Mr. Shepherd’s solution to our housing problem (“A Fix for the Housing Problem,” Vol. IX, Issue I) is based on an invented financial arrangement, which I doubt could survive the scrutiny of any financial analyst. Before any problem can be solved we must first determine its source.
Prior to 1970, if one wanted a mortgage, they would have to put 20 percent down, and their monthly payment could not exceed 28 percent of their monthly take-home pay. In addition to those two requirements, banks would not mortgage homes in certain neighborhoods, a practice known as redlining. Under these conditions, foreclosures were extremely rare.
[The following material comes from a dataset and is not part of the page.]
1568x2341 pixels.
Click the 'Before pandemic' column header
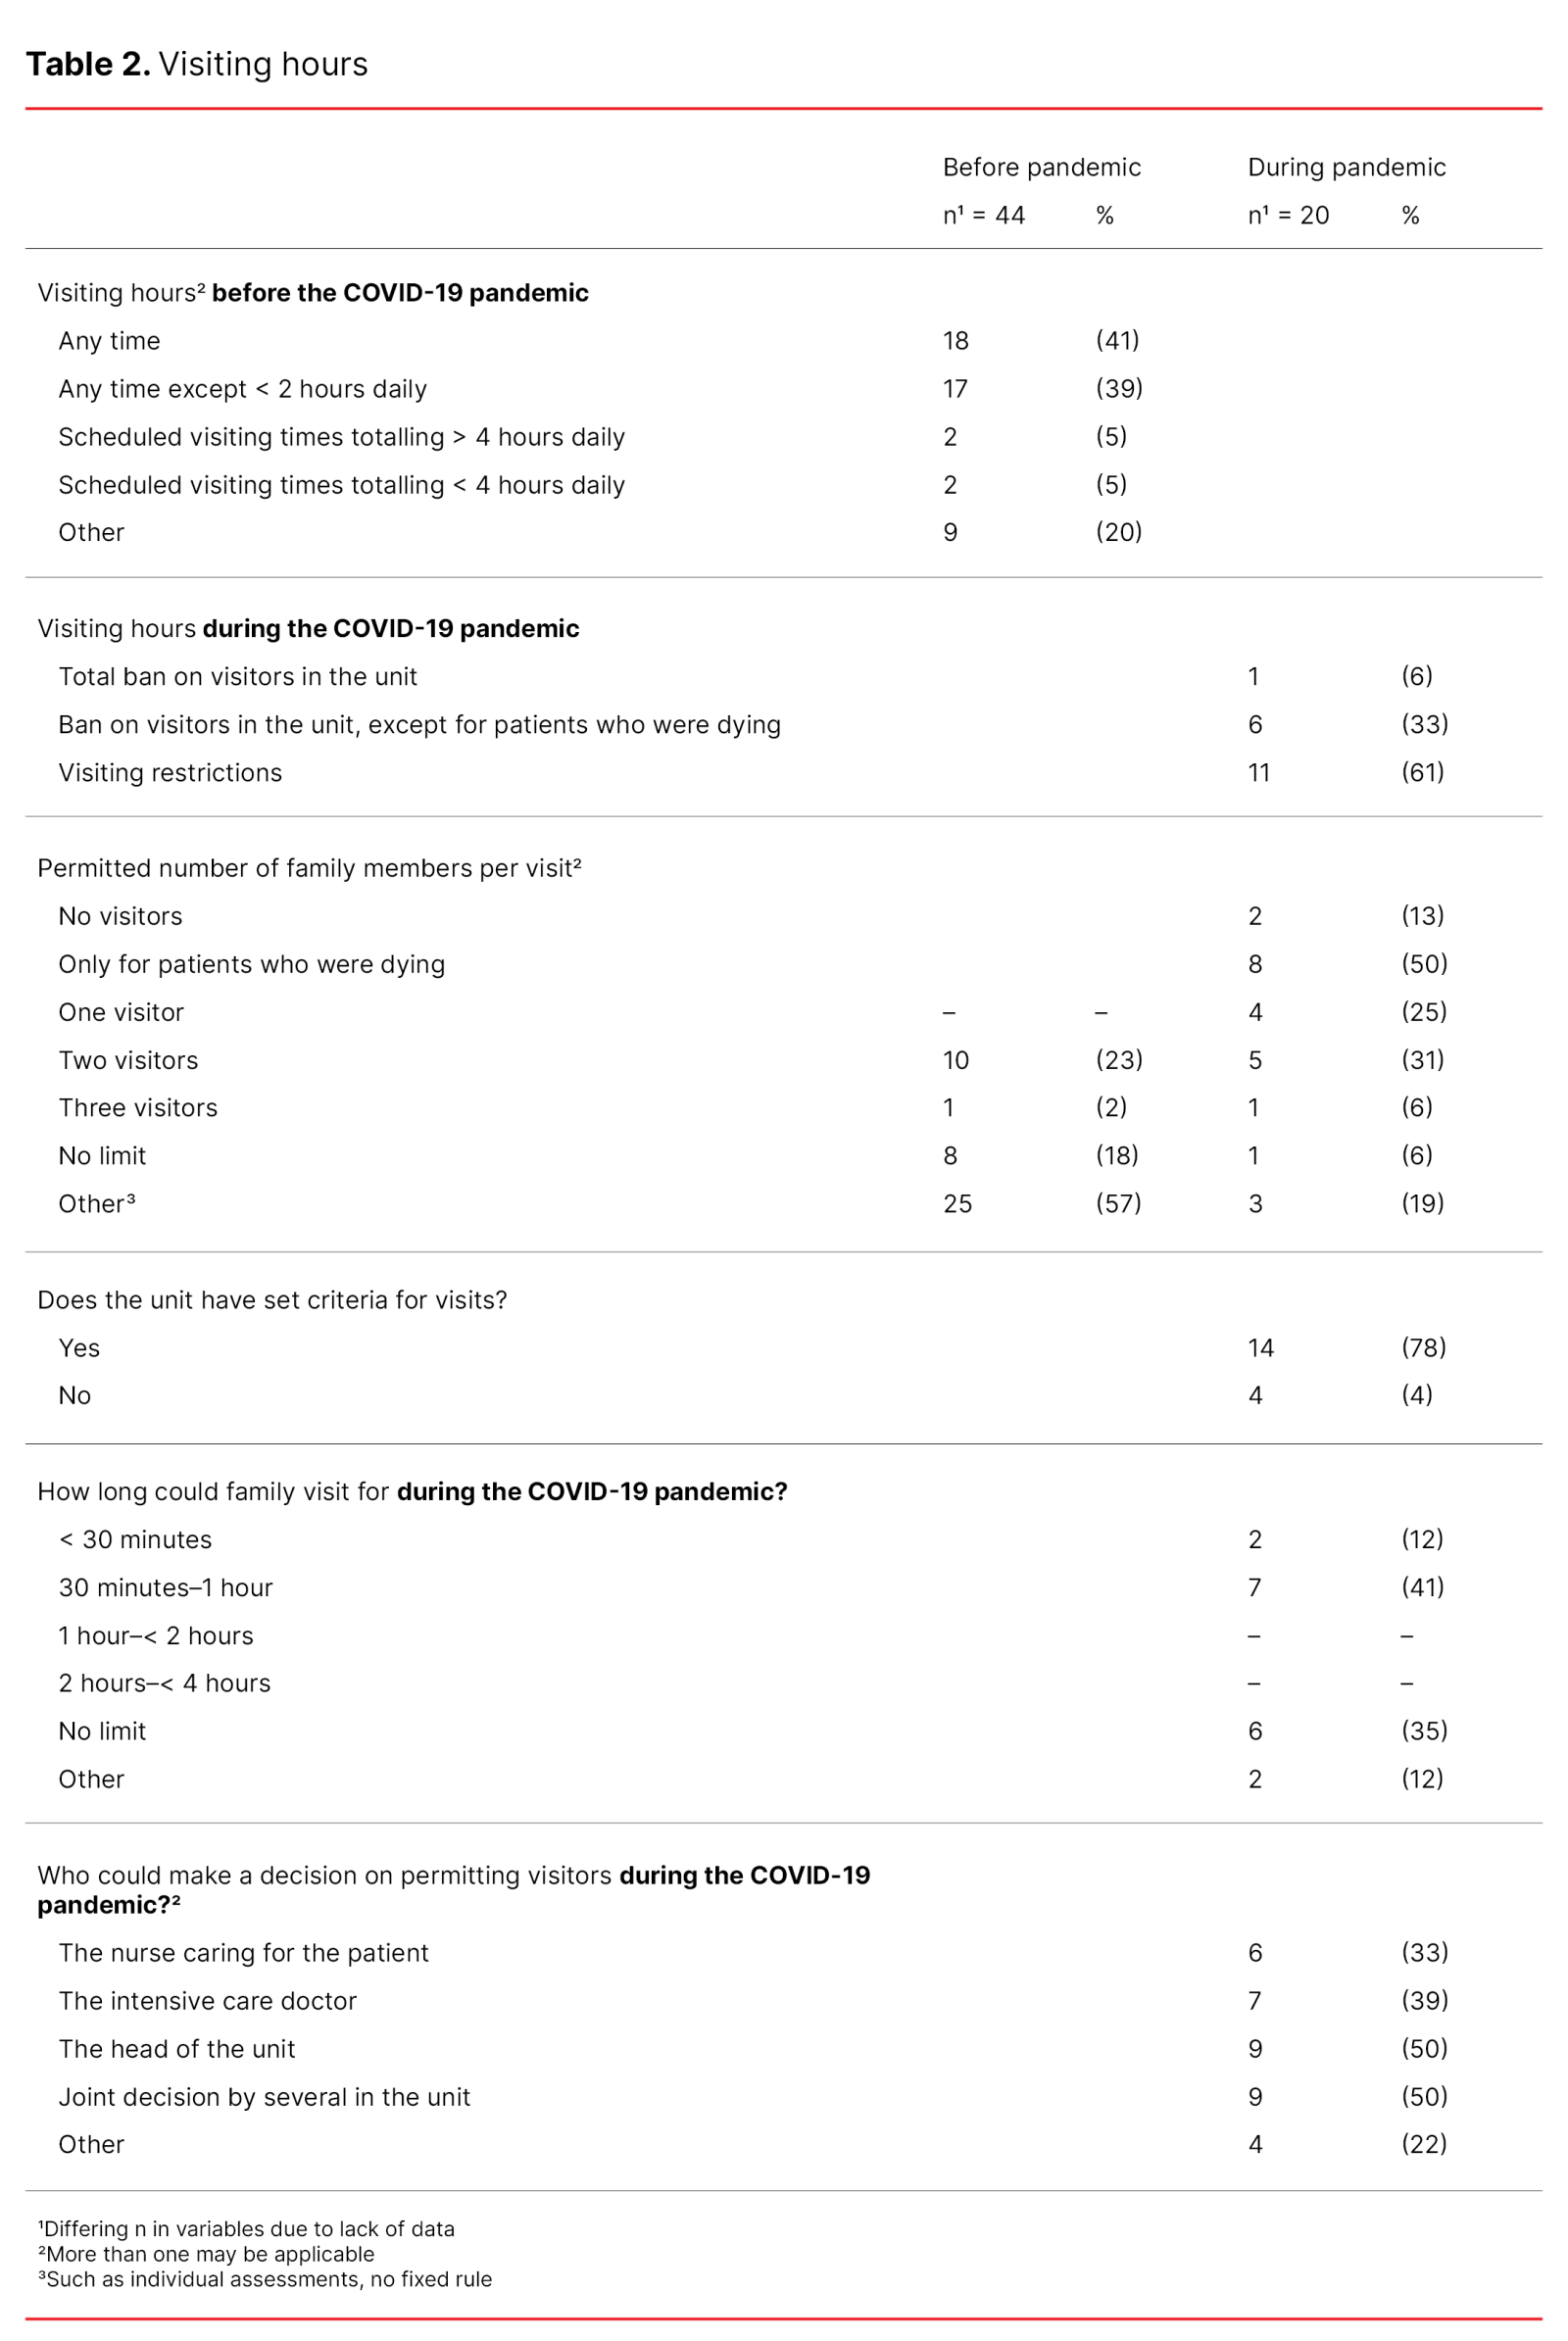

Under the Carter administration, the party in power saw a chance to garner votes. They passed the Community Reinvestment Act, which outlawed redlining and provided the pressure mechanism which was used to force the banks to lower their standards and provide mortgages to people who most likely couldn’t afford them. Guess who all those happy new homeowners voted for?
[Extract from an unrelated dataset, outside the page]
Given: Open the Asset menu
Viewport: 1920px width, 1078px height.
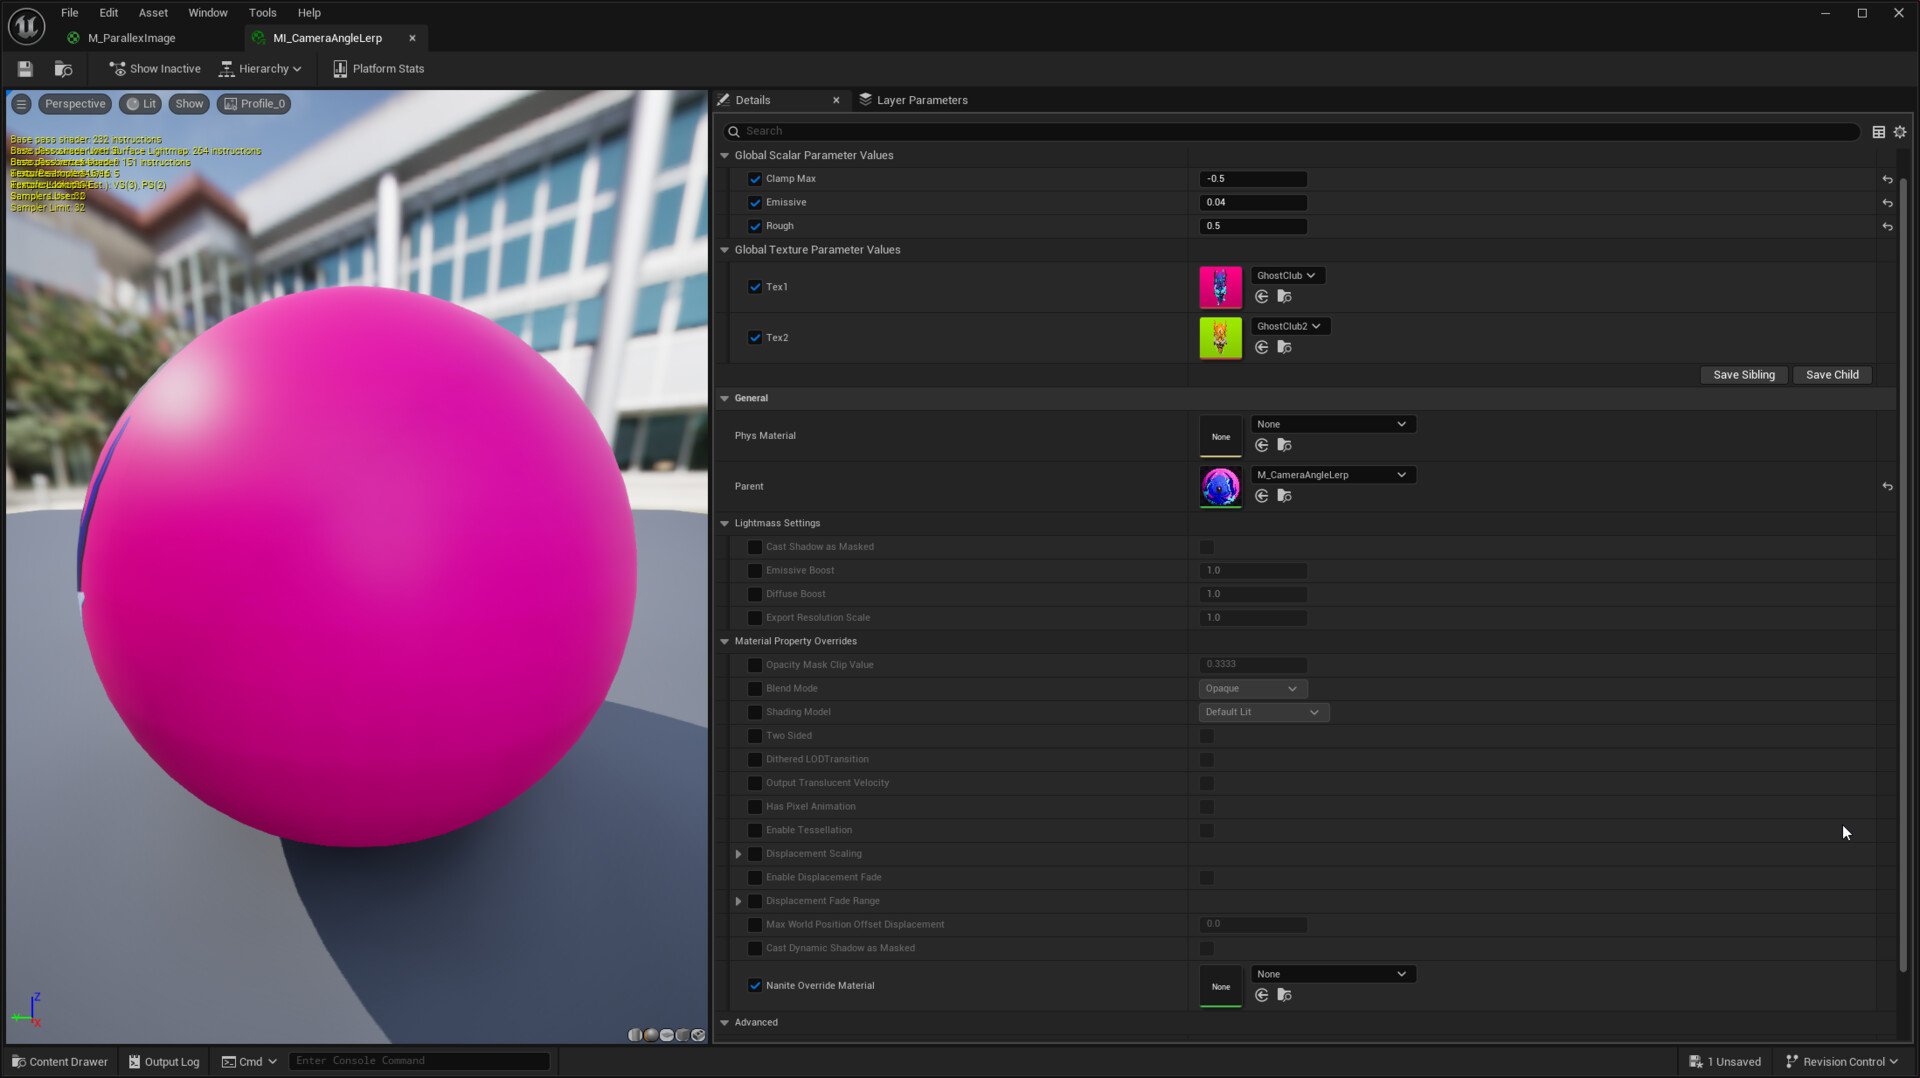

Next, the law of unintended consequences came into play when the banks tried to sell those mortgages. The usual buyers did not want them which caused the banks to turn to the government for help. The politicians, of course, are always ready to cover their tracks, so the invented an entity that would buy the junk. They called it Freddie Mac and stuffed it with taxpayer cash. Fannie Mae came along later, and the rest is history.